(Collected data)
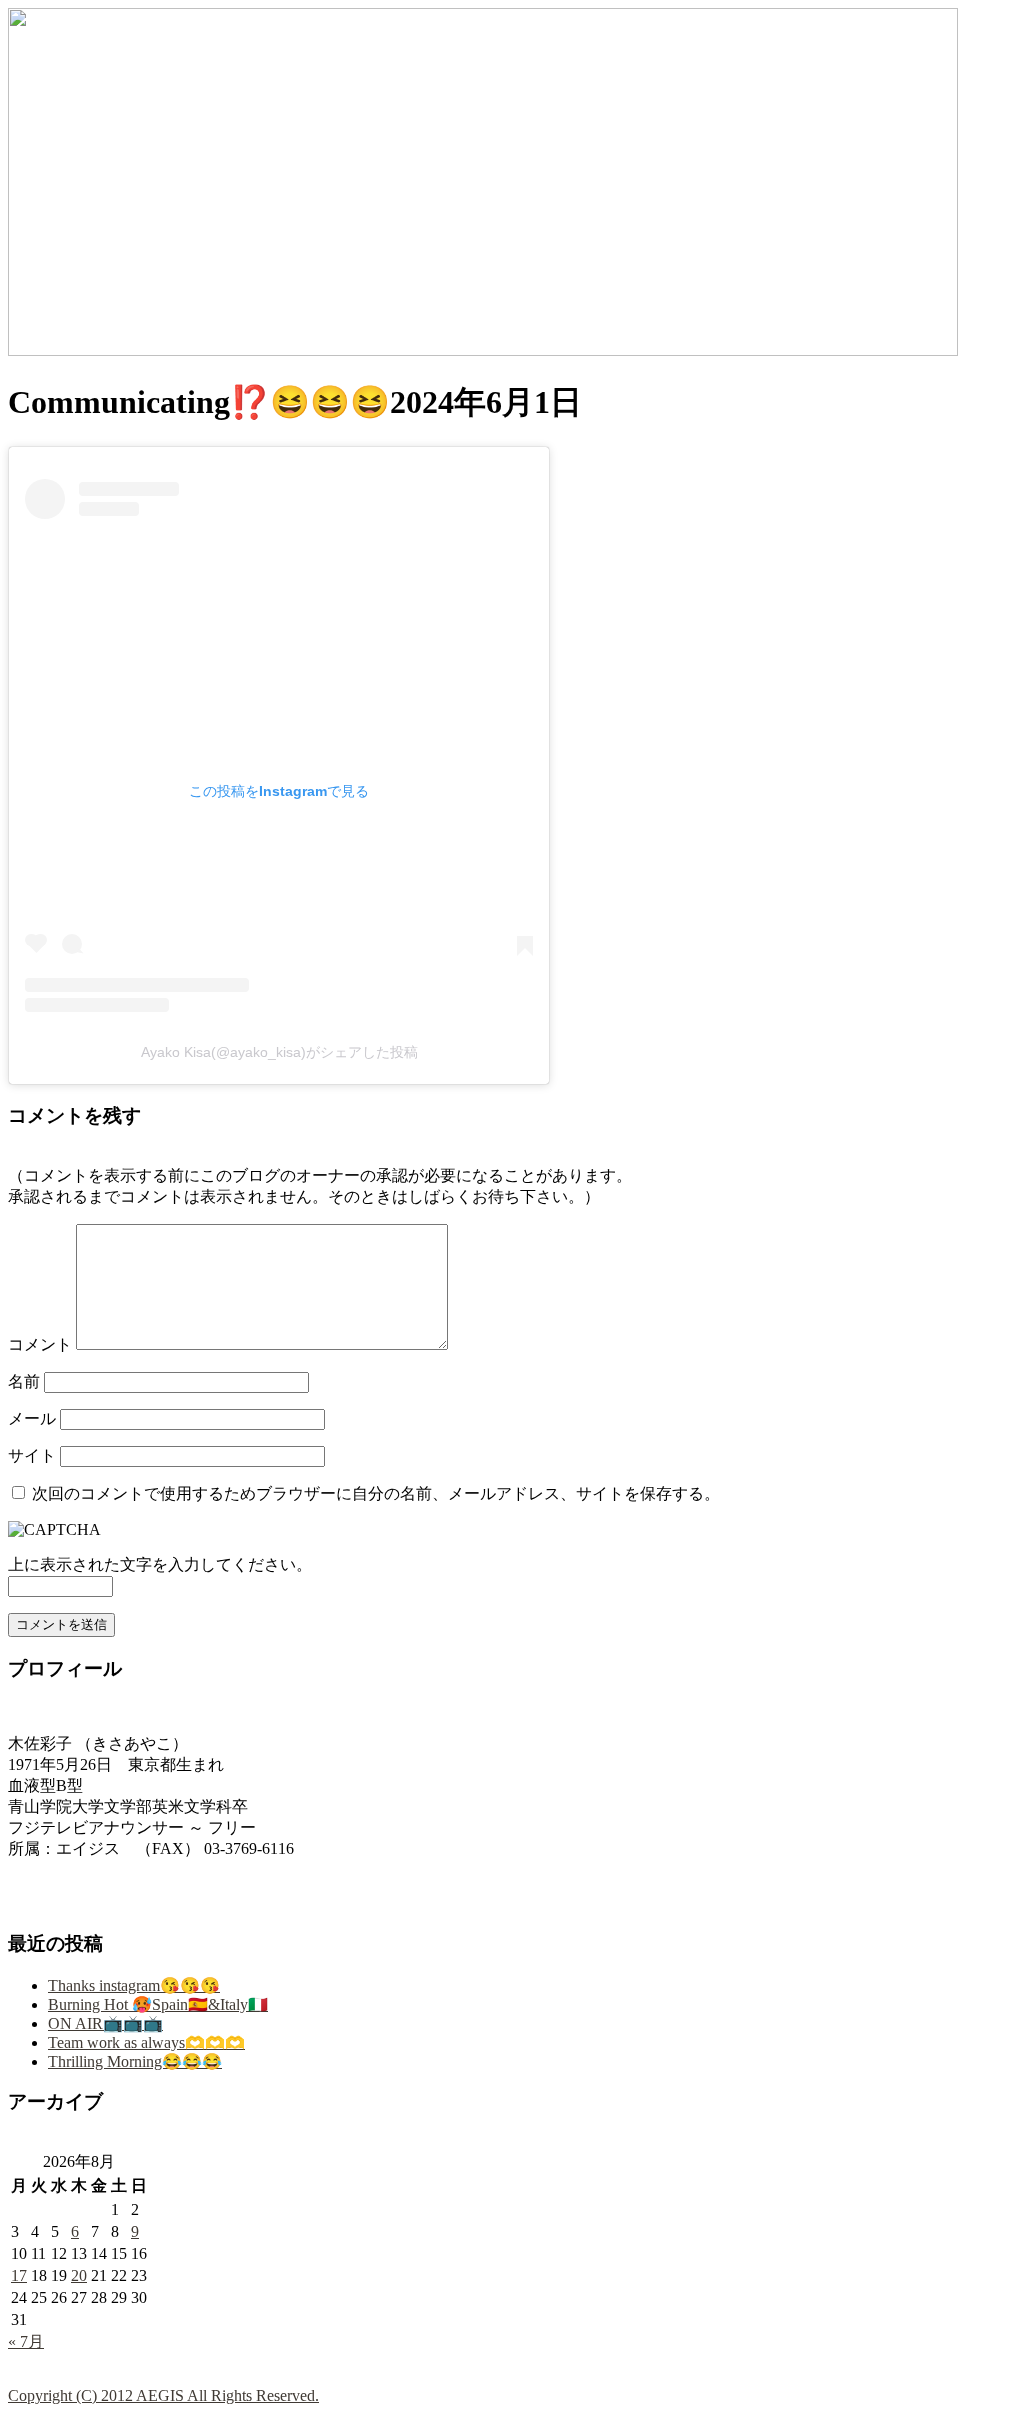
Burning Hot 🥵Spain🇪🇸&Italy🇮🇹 (158, 2004)
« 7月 (26, 2341)
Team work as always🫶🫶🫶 (146, 2042)
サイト (32, 1455)
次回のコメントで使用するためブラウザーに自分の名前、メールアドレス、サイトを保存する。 (376, 1493)
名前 (24, 1381)
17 (19, 2275)
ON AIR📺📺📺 (105, 2023)
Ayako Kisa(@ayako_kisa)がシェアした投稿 (279, 1052)
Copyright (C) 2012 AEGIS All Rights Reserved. (163, 2395)
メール (32, 1418)
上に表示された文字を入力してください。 (160, 1564)
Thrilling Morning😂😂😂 (135, 2061)
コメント (40, 1344)
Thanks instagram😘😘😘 (134, 1985)
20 (79, 2275)
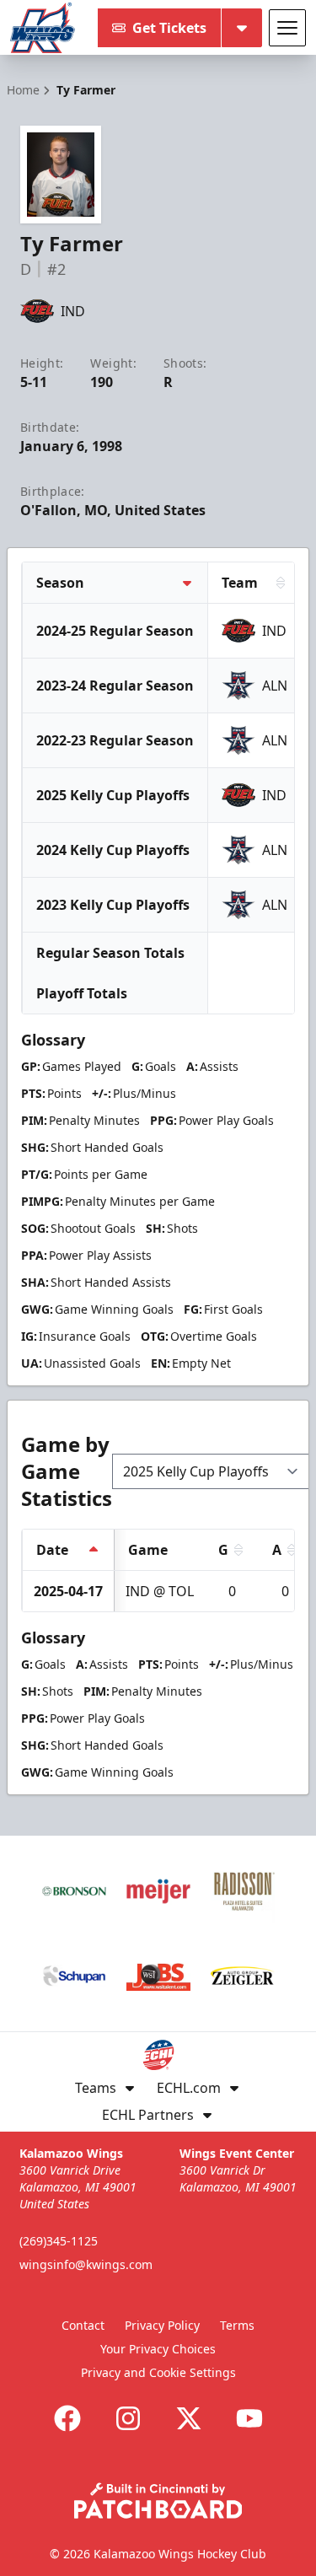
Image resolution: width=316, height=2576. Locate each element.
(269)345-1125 (58, 2241)
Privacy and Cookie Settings (158, 2372)
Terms (237, 2325)
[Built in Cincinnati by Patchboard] (158, 2500)
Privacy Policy (162, 2325)
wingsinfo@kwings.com (86, 2264)
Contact (83, 2325)
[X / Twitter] (188, 2418)
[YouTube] (249, 2418)
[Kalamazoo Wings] (42, 28)
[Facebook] (67, 2418)
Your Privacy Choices (158, 2349)
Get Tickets (169, 28)
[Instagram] (128, 2418)
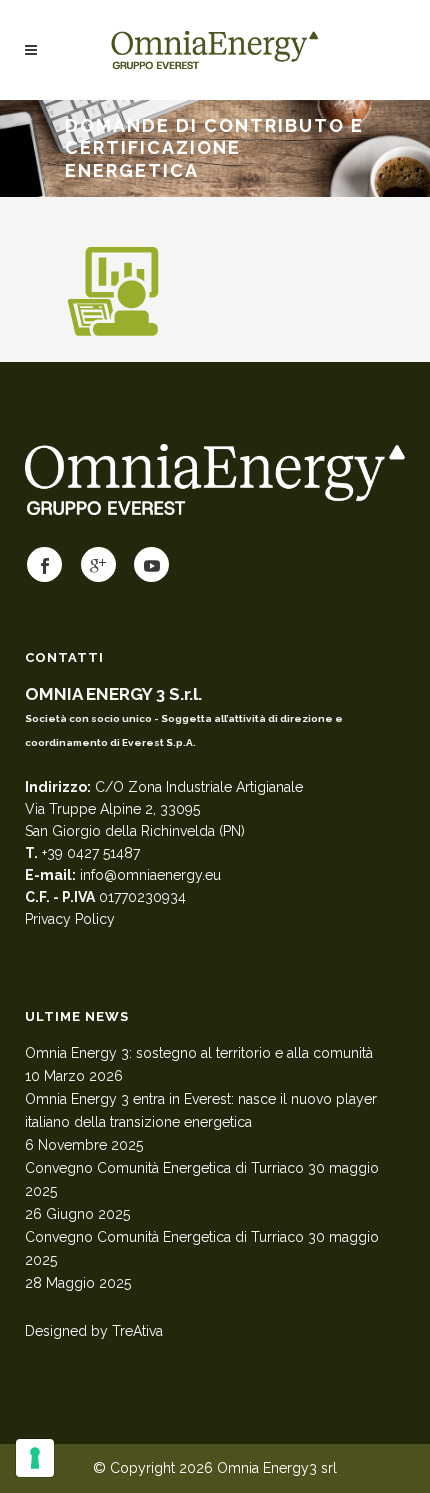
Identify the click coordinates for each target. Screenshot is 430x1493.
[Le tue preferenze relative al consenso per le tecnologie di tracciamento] (35, 1458)
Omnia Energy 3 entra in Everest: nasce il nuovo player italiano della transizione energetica (201, 1110)
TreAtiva (137, 1331)
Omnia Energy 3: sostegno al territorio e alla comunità (199, 1053)
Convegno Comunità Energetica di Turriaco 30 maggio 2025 (202, 1179)
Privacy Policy (70, 919)
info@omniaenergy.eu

- [Directions]
Leaving out the pictures, please output the lines in the entries above from the one with "[X / Twitter] (188, 2418)" through the one with "[Le tue preferenze", exactly as they are.

- [Worked solution]
[X / Twitter] (188, 2418)
[YouTube] (249, 2418)
[Kalamazoo Wings] (42, 28)
[Facebook] (67, 2418)
Your Privacy Choices (158, 2349)
Get Tickets (169, 28)
[Instagram] (128, 2418)
Identify the click coordinates for each target. Screenshot is 430x1493.
[Le tue preferenze relative al consenso per le tecnologie di tracciamento] (35, 1458)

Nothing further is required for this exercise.